After my accident, especially after the acute phase of my brain injury when life and the world around me were a blurry mess, I and my waking-brain started to “make sense” of the space and world around me, everything looked so different, but I noticed that I was anxious and particularly worried about one, speedy transformation, which is affecting us all: climate change.
Suddenly, I felt this “urge” bubbling up inside me, to try and say something, to put something in writing. I was in turmoil. I spent months researching, distilling the subject, pages and pages of science and annotations from all corners of our world, and I knew “I had a poem.”

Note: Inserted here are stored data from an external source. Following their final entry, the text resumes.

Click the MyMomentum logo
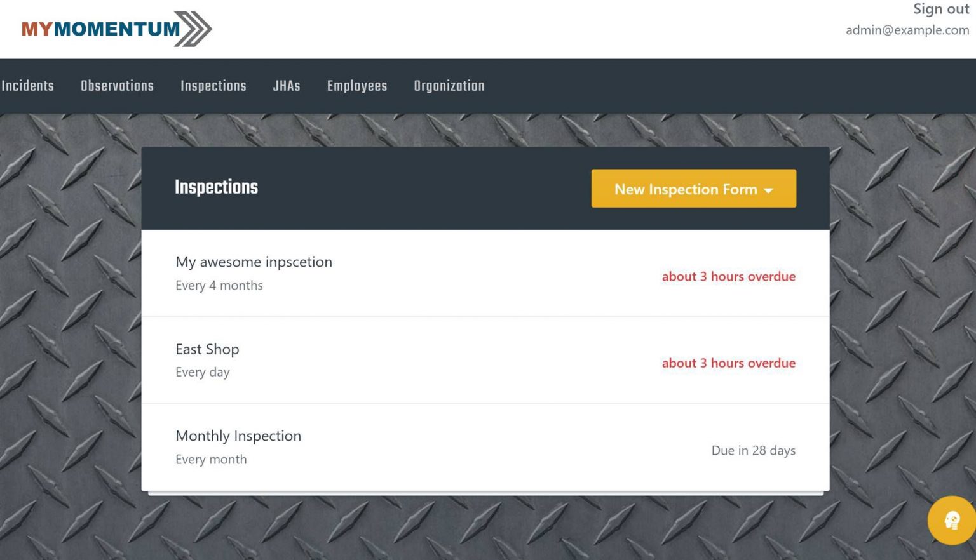This screenshot has width=976, height=560. pos(116,29)
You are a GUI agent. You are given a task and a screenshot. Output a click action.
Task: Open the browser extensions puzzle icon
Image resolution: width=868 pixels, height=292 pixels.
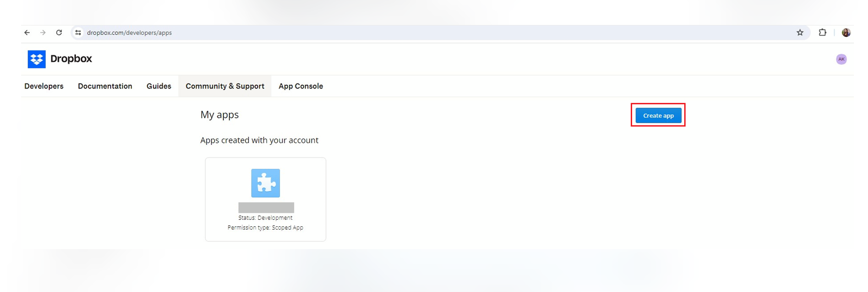coord(822,33)
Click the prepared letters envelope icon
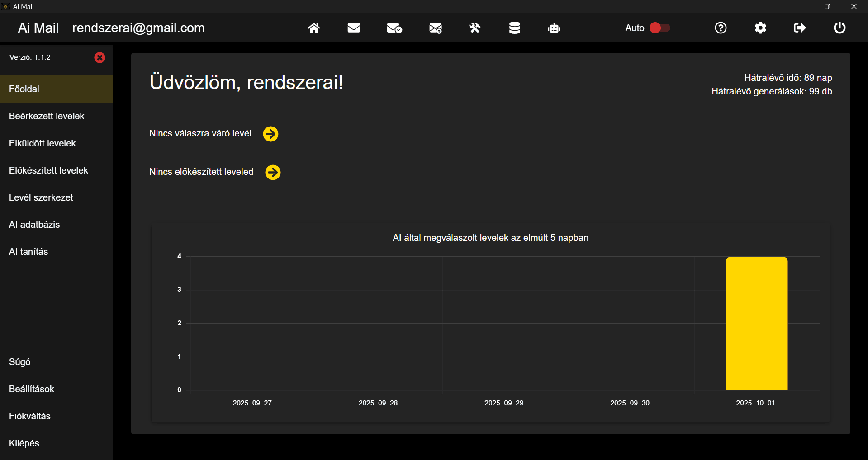Viewport: 868px width, 460px height. 435,28
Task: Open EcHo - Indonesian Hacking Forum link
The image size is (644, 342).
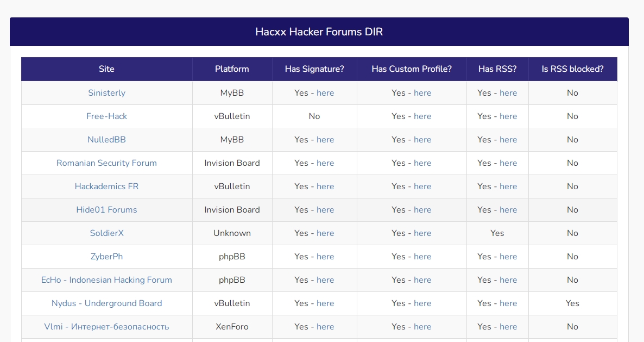Action: click(x=106, y=280)
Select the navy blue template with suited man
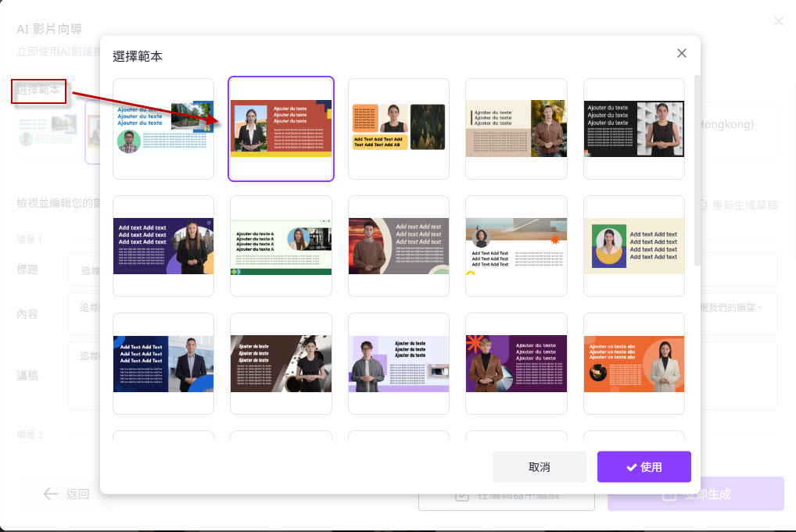The width and height of the screenshot is (796, 532). pyautogui.click(x=163, y=363)
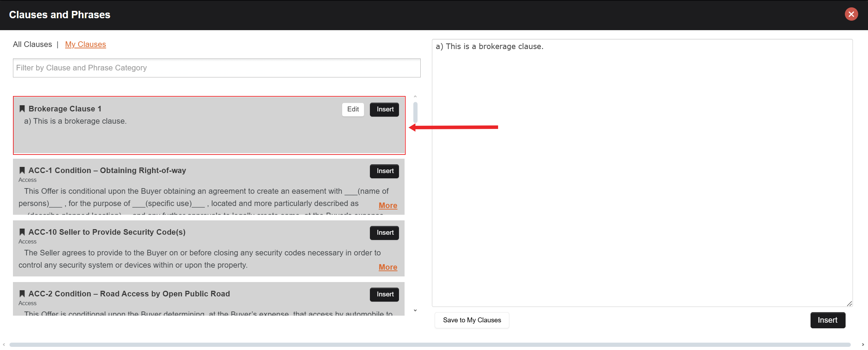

In a way, my poem, is a warning for us all, call it a message in a bottle. The disaster in S-pain is yet another reminder, so is the title of my poem.
I vividly remember putting pen to paper to write my poem in 2021, in the “sweltering” heat of Cordoba, Andalusia, where I spent most of the COVID-19 pandemic with my eighty-three-year-old mum. With no vaccine in sight yet, London was no longer safe for me and my brain injury. I had to flee London. I did. Mum looked after me. Bless her.
Cordoba had always been hot, but the temperatures were just awful that summer, reaching an incredible 47.4 °C, 117.86F (Spain’s highest temp on record). It has now become quite clear that this will be a new trend in Southern Europe. It was “a summer that really scared scientists,” according to Bill McKibben of The New Yorker. Personally, I’d only (and I am not kidding!) experienced record-breaking temperatures like this… filming… in the Kalahari Desert!
That summer of 2021, I read a fantastic feature article published in the National Geographic magazine (“The Edge of Survival” August 2021 issue) about climate change and its impact on wildlife in the Kalahari Desert.
I remember contacting colleague Leonie Joubert who wrote this investigative piece, to tell her that we were already worried about the situation for meerkats and other wildlife in the Kalahari back in 2007, when I directed a film about this “extraordinarily” resilient species for Animal Planet in the Northern Cape, South Africa approximately 17 km south of the Botswana border and 30km west of a small town called Vanzylsrus.
The film was produced by friend and colleague Caroline Hawkins and shot by the incomparable John Waters and Robin Smith.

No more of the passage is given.